The injunction, essentially banning Ogden's oldest street gang from public endeavor, was signed Sept. 27, 2010, by 2nd District Judge Ernie Jones.
One year under the injunction has seen a 38.5 percent decrease in gang graffiti around the city and a 10 percent drop in overall gang activity, Lt. Scott Conley, head of the Ogden-Metro Gang Unit, said Thursday.
"That's not just Treces, that's gangs overall," said Weber County Attorney Dee Smith, co-author with the gang unit of the injunction. "But we are absolutely attributing it to the Trece injunction.
"It's what we expected to see, quite frankly, with the injunction," he said. "These are what I consider to be significant decreases."

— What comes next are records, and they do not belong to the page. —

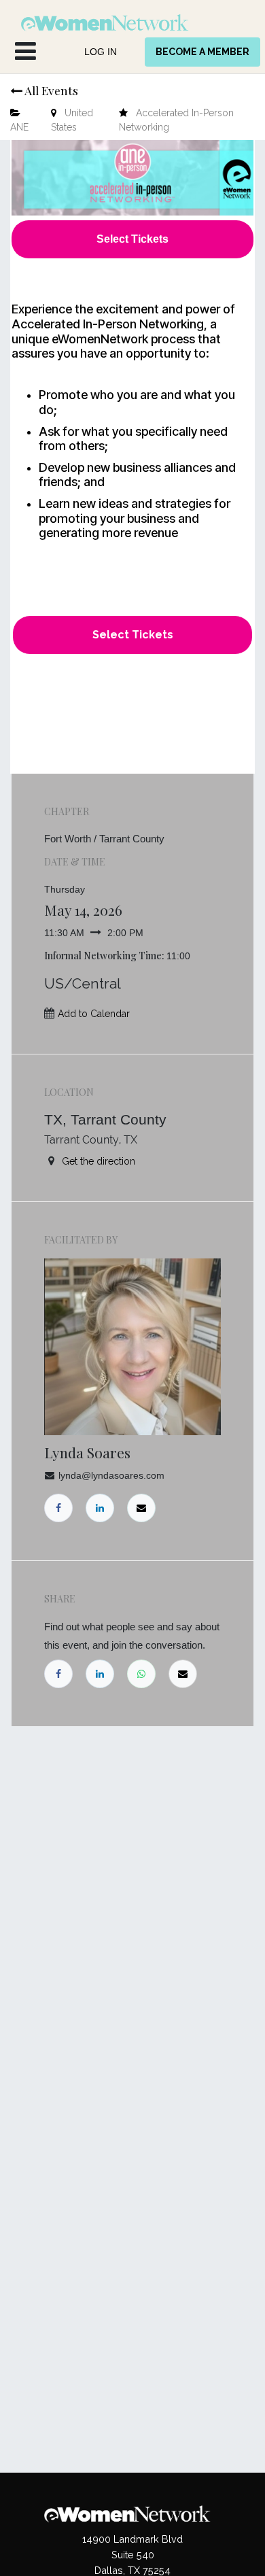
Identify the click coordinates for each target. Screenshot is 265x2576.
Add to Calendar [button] (94, 1013)
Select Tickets (132, 239)
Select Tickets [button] (132, 634)
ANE (19, 127)
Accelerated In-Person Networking (176, 120)
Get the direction (98, 1161)
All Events (50, 90)
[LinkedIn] (100, 1674)
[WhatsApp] (141, 1674)
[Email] (183, 1674)
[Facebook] (58, 1674)
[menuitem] (100, 52)
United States (72, 120)
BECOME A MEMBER (202, 51)
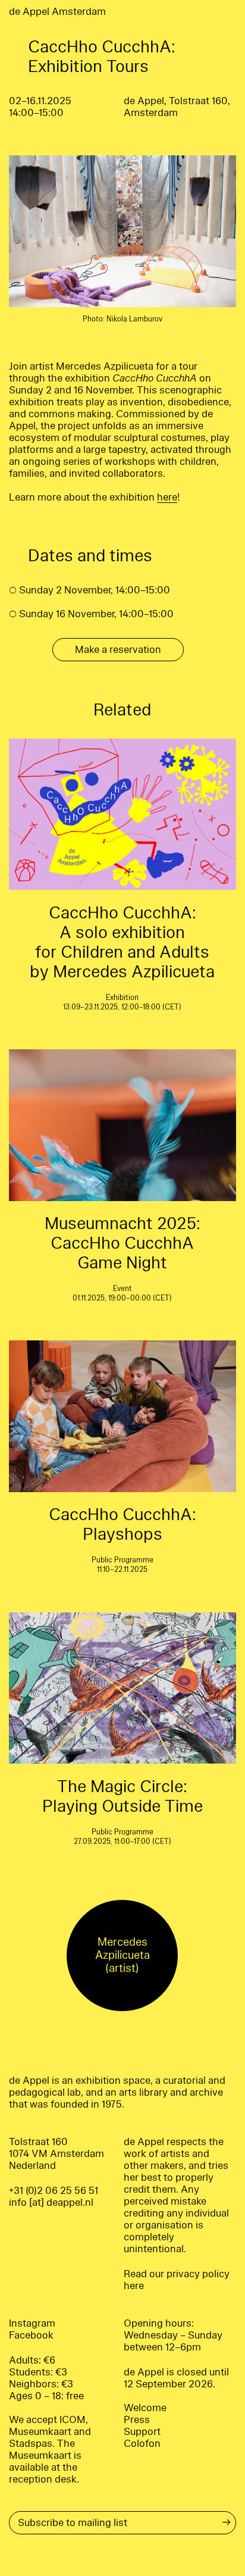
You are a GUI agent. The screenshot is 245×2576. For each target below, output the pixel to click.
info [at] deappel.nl (51, 2202)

Conley said the overall gang activity figure includes everything from serious crimes to any type of incident in Ogden classified and documented as gang-related.

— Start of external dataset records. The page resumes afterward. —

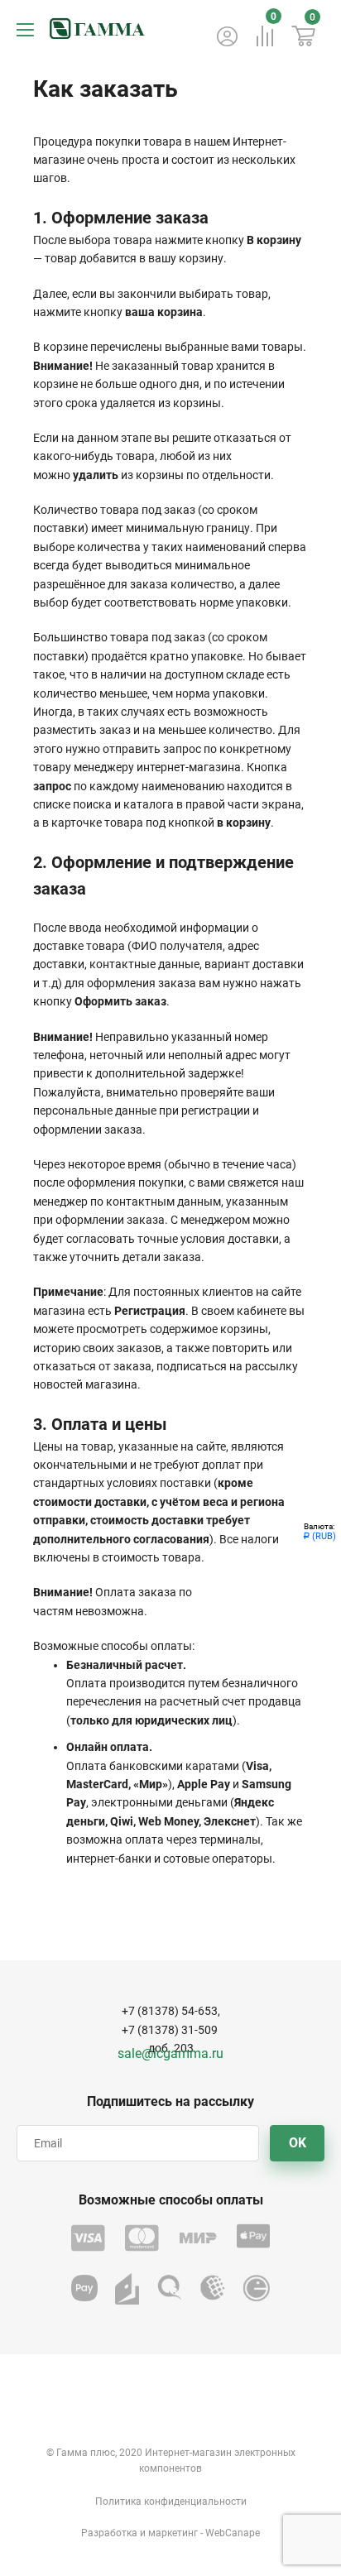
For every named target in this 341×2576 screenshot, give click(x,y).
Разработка (109, 2533)
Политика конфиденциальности (171, 2501)
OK (297, 2143)
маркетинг (173, 2533)
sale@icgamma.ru (170, 2053)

Graffiti tends to be a constant reminder to a neighborhood of "presence of a criminal mindset" that affects the quality of life even when gang members are elsewhere, he said.
A tool in use in only a few other states, the gang injunction is a first for Utah. It bans Treces from associating with each other in public, being around guns, drugs and alcohol or staying out past an 11 p.m. curfew.
The 331-page injunction includes more than 100 pages of photographs of gang tattoos, graffiti, hand signs and clothing, and documents Trece crimes including assaults, drug distribution, a huge stolen car ring and several gang-related murders over the past four years.
The injunction has so far survived numerous challenges in court from lawyers representing Trece members and the Utah Chapter of the ACLU, including a trip to the Utah Supreme Court last fall.